* WHAT IS BEING ASKED
Where a record contains an image, leave the image out and print the rest exactly.

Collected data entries
━━━━

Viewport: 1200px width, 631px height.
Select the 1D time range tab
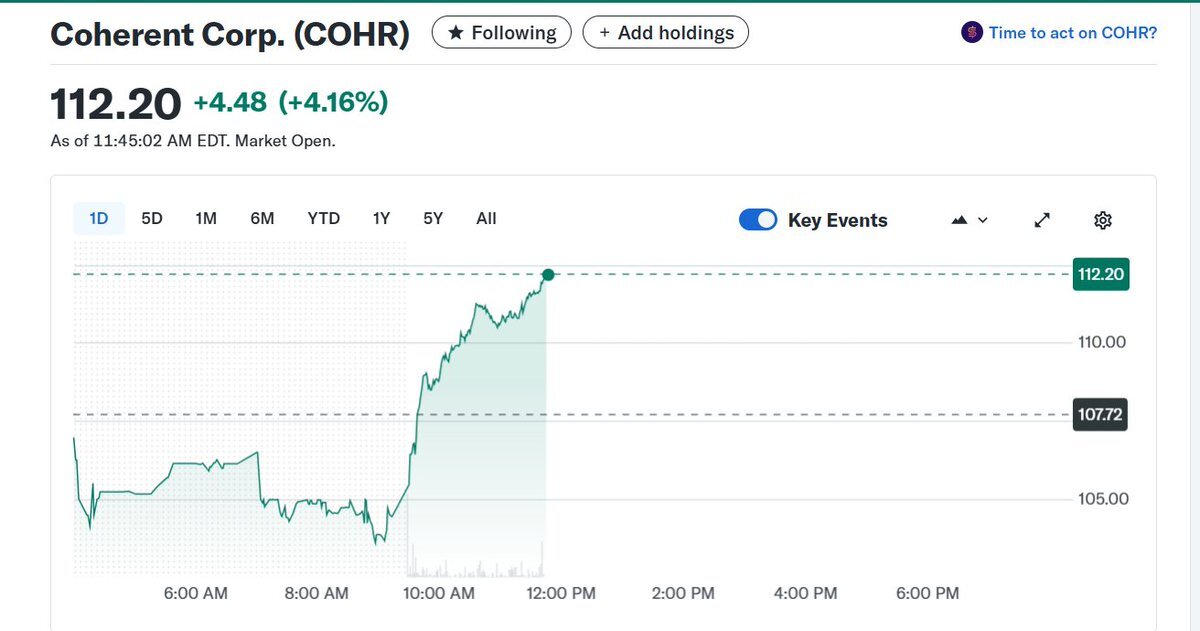[99, 218]
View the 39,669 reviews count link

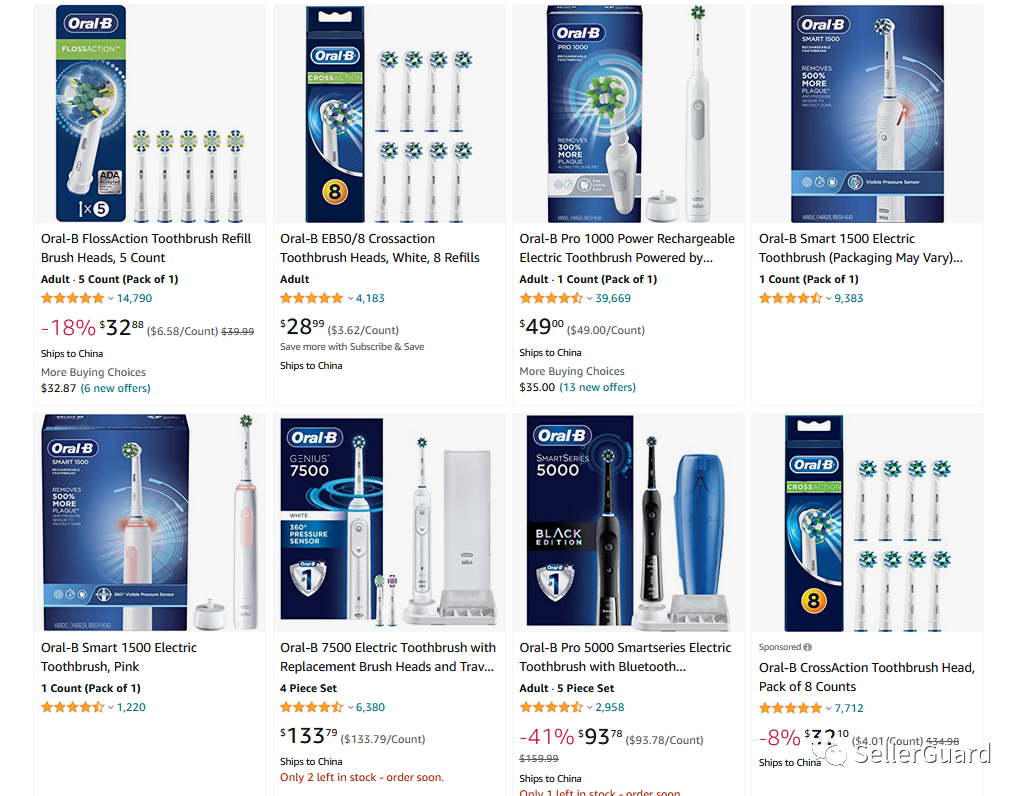(x=613, y=298)
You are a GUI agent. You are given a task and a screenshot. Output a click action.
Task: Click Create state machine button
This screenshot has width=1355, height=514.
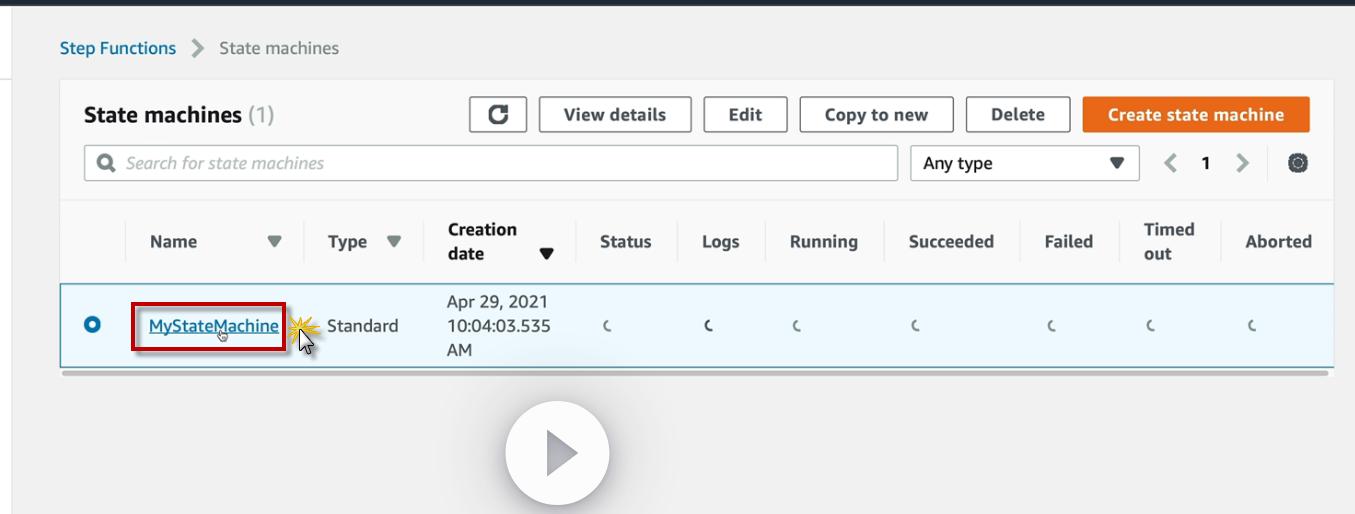pyautogui.click(x=1195, y=115)
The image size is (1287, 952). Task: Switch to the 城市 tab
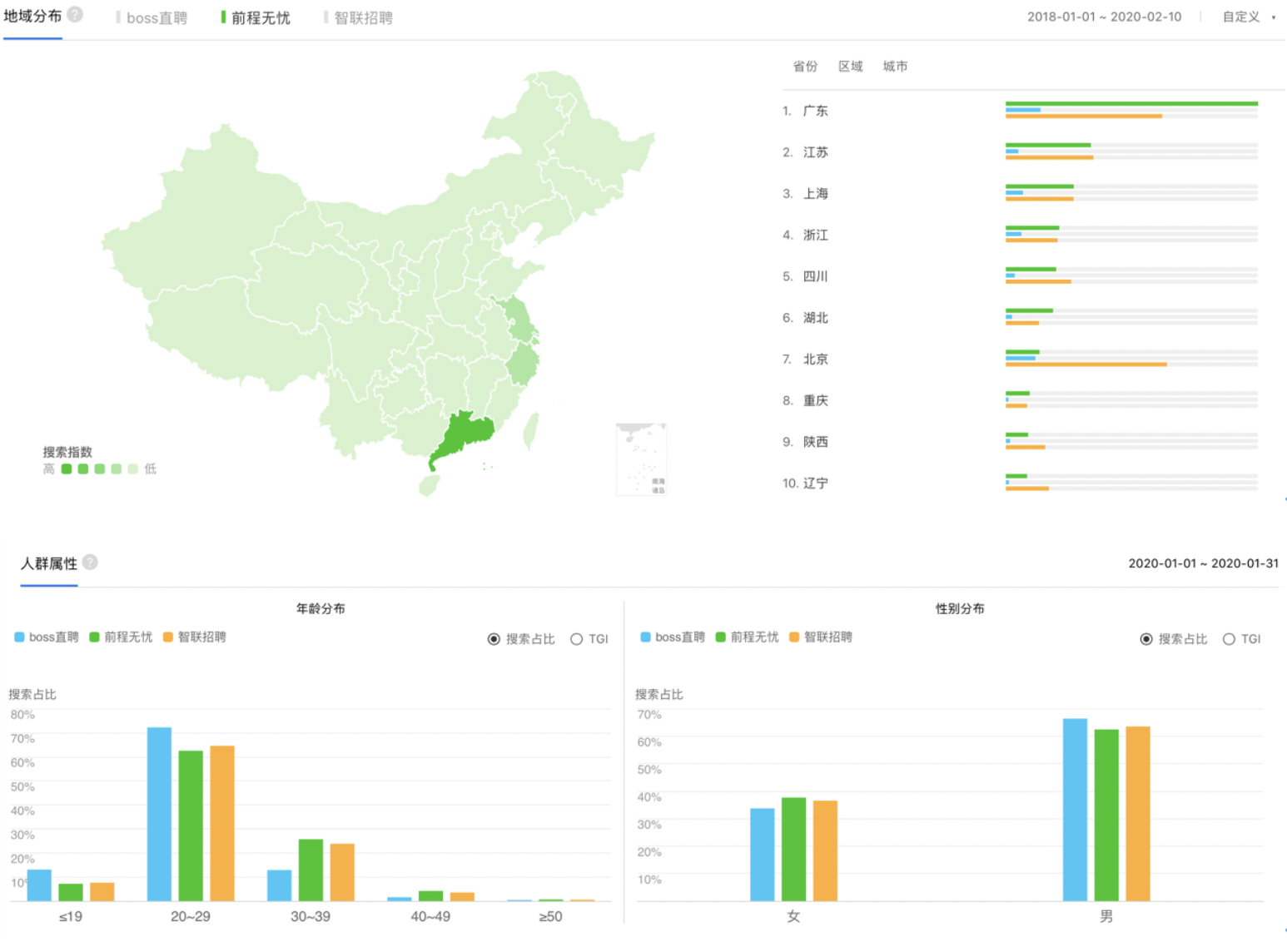[895, 66]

━━━━

* REPLY TO THE EXERCISE
Viewport: 1200px width, 631px height.
Select the 1D time range tab
[99, 218]
View the 39,669 reviews count link

(x=613, y=298)
You are a GUI agent. You are given a task and a screenshot. Output a click action.
Task: Click Create state machine button
This screenshot has width=1355, height=514.
pyautogui.click(x=1195, y=115)
The image size is (1287, 952). Task: Switch to the 城市 tab
[895, 66]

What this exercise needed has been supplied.